*Prompt:*
Reproduce the stretch of items from the line containing "Task: Bookmark the page with the star icon" through the line containing "Action: click(1456, 15)", keeping the requests as they are. Scale every click coordinate in the answers by 1.9 and round each to a whole number, with halves rounded up.

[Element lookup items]
** start **

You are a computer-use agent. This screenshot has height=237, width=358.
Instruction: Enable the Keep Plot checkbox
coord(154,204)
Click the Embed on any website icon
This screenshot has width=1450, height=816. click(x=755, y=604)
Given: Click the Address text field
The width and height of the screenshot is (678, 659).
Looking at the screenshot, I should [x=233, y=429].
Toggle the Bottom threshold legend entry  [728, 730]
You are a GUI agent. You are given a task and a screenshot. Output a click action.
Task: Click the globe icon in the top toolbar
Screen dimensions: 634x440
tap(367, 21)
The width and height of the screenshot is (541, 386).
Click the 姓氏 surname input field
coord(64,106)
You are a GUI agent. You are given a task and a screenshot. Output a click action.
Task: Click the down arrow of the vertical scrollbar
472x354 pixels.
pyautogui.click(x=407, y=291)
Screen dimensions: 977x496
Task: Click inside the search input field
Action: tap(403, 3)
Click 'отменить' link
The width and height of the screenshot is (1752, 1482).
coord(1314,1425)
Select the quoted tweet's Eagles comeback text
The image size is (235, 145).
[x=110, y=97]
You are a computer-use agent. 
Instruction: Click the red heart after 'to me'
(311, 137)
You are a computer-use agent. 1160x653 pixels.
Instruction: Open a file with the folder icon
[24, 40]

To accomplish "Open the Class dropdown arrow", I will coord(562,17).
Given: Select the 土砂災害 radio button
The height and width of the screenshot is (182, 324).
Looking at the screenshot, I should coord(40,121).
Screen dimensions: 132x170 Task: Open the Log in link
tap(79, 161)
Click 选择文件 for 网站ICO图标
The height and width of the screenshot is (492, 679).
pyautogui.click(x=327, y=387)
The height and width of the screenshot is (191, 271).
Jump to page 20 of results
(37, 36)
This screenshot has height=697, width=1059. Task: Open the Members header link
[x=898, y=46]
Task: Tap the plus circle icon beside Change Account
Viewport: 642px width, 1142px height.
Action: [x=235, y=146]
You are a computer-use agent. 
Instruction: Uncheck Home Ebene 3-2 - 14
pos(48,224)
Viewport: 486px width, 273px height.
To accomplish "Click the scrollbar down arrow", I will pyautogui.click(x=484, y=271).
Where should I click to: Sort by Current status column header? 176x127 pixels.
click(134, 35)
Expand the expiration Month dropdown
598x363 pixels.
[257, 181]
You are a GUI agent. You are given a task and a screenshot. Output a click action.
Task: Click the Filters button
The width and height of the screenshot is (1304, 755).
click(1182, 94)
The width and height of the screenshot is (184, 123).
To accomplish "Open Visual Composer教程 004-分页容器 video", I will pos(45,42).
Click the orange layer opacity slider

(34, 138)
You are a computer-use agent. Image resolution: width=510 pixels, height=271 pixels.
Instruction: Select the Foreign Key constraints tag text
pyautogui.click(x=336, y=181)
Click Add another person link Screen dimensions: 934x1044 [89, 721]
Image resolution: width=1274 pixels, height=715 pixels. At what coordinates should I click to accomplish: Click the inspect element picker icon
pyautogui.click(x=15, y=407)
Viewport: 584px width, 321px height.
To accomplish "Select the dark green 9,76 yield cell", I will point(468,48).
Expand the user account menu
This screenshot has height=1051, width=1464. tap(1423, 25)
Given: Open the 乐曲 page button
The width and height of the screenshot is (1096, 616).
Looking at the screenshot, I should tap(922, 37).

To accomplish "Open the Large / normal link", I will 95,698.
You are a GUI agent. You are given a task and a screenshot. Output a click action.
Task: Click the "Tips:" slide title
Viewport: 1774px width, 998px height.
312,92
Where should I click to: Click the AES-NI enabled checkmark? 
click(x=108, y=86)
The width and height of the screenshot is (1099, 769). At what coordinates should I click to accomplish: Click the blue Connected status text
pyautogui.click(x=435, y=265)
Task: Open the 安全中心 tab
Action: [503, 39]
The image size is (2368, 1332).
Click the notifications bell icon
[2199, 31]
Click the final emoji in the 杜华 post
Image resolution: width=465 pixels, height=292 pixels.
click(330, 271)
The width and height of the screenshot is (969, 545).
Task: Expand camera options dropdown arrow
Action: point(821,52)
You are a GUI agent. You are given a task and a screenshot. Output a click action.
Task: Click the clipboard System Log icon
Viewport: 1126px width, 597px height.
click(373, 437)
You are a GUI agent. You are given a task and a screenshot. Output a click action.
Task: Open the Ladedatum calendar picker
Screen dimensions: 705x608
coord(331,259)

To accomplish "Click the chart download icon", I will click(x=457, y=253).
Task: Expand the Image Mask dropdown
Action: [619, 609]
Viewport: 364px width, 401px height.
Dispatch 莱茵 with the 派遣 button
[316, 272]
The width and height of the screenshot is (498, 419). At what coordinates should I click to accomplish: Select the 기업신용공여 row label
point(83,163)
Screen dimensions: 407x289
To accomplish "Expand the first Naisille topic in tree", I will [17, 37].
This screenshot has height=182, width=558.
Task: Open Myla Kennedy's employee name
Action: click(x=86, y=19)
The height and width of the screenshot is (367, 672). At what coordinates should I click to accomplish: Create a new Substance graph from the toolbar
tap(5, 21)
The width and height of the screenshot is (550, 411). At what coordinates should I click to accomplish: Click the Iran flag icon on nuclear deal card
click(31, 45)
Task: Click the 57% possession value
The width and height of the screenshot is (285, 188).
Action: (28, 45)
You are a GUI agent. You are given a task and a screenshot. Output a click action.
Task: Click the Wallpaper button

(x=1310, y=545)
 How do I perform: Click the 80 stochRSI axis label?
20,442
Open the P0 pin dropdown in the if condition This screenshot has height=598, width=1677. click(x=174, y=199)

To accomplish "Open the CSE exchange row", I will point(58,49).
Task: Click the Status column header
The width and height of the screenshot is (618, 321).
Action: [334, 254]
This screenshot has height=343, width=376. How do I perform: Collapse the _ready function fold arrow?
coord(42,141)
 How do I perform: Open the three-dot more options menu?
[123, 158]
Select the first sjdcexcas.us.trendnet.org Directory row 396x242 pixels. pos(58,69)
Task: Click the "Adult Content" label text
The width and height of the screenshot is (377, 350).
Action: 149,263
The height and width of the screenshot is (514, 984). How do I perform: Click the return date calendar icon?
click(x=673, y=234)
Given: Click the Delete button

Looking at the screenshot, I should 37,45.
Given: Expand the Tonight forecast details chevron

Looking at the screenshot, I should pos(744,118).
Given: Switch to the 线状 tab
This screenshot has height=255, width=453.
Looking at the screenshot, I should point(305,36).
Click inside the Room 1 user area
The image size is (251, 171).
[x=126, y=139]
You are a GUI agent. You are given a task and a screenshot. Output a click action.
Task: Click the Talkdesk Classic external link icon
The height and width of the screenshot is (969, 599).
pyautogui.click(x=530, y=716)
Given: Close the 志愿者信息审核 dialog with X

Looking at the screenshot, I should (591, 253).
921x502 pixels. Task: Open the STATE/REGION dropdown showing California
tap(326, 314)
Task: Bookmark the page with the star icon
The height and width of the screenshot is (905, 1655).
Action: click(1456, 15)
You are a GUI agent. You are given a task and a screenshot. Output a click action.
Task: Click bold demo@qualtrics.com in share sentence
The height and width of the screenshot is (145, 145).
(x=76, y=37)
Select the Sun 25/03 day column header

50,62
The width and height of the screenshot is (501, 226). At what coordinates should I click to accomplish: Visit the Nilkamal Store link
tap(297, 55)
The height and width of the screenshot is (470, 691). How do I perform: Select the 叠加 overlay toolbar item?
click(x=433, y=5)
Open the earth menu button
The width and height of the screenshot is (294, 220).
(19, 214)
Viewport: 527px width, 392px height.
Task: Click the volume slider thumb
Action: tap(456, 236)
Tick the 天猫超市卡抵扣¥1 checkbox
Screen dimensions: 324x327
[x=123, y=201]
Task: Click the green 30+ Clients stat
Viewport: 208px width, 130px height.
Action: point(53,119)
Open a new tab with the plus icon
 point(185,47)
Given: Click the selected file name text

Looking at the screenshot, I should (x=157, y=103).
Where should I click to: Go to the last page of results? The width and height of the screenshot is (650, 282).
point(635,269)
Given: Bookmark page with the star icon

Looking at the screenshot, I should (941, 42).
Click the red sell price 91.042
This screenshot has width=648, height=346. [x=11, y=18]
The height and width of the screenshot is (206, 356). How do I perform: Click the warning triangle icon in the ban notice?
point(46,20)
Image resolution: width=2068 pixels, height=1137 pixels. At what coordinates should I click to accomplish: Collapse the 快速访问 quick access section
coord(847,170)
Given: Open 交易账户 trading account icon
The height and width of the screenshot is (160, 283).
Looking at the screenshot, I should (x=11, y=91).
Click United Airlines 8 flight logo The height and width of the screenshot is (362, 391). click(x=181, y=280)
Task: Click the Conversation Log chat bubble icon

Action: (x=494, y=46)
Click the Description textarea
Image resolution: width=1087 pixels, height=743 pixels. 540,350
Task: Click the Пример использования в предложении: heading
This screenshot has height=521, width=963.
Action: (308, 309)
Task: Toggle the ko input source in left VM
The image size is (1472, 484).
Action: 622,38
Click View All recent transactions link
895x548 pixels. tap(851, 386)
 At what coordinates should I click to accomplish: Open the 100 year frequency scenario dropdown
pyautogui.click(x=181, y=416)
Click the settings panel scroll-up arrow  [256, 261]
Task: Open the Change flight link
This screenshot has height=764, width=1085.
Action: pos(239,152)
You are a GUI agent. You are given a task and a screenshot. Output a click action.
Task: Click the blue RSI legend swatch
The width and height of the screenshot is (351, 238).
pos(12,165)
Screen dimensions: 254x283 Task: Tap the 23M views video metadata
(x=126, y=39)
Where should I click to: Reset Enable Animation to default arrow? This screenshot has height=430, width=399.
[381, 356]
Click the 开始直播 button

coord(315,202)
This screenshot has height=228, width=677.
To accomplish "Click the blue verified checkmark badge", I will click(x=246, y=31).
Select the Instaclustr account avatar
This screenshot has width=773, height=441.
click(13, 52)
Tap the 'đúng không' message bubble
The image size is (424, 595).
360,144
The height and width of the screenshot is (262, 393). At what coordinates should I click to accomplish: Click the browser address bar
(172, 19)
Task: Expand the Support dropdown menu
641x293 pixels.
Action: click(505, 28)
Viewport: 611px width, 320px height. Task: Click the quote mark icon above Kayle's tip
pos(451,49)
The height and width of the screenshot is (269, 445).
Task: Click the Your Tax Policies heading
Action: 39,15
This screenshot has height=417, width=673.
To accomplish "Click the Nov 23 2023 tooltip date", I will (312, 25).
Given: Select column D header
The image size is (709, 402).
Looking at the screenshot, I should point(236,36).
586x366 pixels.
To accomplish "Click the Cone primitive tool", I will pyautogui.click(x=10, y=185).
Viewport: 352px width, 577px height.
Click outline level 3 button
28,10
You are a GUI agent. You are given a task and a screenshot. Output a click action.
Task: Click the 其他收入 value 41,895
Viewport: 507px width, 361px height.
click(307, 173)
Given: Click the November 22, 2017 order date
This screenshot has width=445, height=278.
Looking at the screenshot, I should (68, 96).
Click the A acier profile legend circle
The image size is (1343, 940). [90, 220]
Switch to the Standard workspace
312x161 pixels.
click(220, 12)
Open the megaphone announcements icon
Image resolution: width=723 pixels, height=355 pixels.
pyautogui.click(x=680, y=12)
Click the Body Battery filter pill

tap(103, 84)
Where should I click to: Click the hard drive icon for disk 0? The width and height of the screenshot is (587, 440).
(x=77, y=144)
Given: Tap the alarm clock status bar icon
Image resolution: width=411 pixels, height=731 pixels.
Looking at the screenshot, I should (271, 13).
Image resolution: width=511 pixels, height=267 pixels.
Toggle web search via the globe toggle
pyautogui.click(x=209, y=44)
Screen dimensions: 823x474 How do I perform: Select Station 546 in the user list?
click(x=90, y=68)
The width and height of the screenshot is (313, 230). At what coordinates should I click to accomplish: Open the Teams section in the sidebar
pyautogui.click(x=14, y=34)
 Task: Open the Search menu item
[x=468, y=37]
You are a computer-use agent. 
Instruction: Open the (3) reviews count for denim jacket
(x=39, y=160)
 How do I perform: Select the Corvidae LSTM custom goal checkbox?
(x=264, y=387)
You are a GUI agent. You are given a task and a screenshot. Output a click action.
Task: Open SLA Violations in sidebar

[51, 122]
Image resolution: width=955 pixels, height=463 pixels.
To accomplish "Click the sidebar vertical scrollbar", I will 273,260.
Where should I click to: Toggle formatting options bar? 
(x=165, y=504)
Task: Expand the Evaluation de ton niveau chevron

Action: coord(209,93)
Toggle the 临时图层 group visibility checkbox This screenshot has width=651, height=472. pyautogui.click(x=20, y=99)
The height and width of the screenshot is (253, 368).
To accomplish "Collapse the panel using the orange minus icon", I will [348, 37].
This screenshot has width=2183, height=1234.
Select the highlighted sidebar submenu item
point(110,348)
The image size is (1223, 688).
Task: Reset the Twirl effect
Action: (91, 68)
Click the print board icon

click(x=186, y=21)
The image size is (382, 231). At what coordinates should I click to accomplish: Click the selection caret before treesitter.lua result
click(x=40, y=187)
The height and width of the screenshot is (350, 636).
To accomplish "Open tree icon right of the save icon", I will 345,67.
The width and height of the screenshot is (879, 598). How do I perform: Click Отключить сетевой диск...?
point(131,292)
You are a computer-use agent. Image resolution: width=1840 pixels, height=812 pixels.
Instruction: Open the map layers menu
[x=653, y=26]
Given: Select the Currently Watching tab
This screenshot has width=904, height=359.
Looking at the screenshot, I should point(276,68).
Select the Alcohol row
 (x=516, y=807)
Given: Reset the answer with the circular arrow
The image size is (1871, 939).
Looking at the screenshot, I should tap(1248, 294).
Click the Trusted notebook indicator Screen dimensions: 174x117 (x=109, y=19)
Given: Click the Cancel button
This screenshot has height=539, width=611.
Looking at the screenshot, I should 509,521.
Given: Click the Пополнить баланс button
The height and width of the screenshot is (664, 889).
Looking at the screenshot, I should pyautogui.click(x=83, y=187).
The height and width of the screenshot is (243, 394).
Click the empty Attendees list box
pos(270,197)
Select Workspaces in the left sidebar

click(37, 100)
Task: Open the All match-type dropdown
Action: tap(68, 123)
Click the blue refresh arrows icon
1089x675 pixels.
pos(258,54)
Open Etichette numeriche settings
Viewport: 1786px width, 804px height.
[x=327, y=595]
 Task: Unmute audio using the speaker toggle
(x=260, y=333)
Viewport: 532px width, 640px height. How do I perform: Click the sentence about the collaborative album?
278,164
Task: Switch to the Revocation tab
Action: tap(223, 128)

** end **

*Problem solution:*
Task: Bookmark the page with the star icon
The height and width of the screenshot is (905, 1655).
Action: click(2766, 29)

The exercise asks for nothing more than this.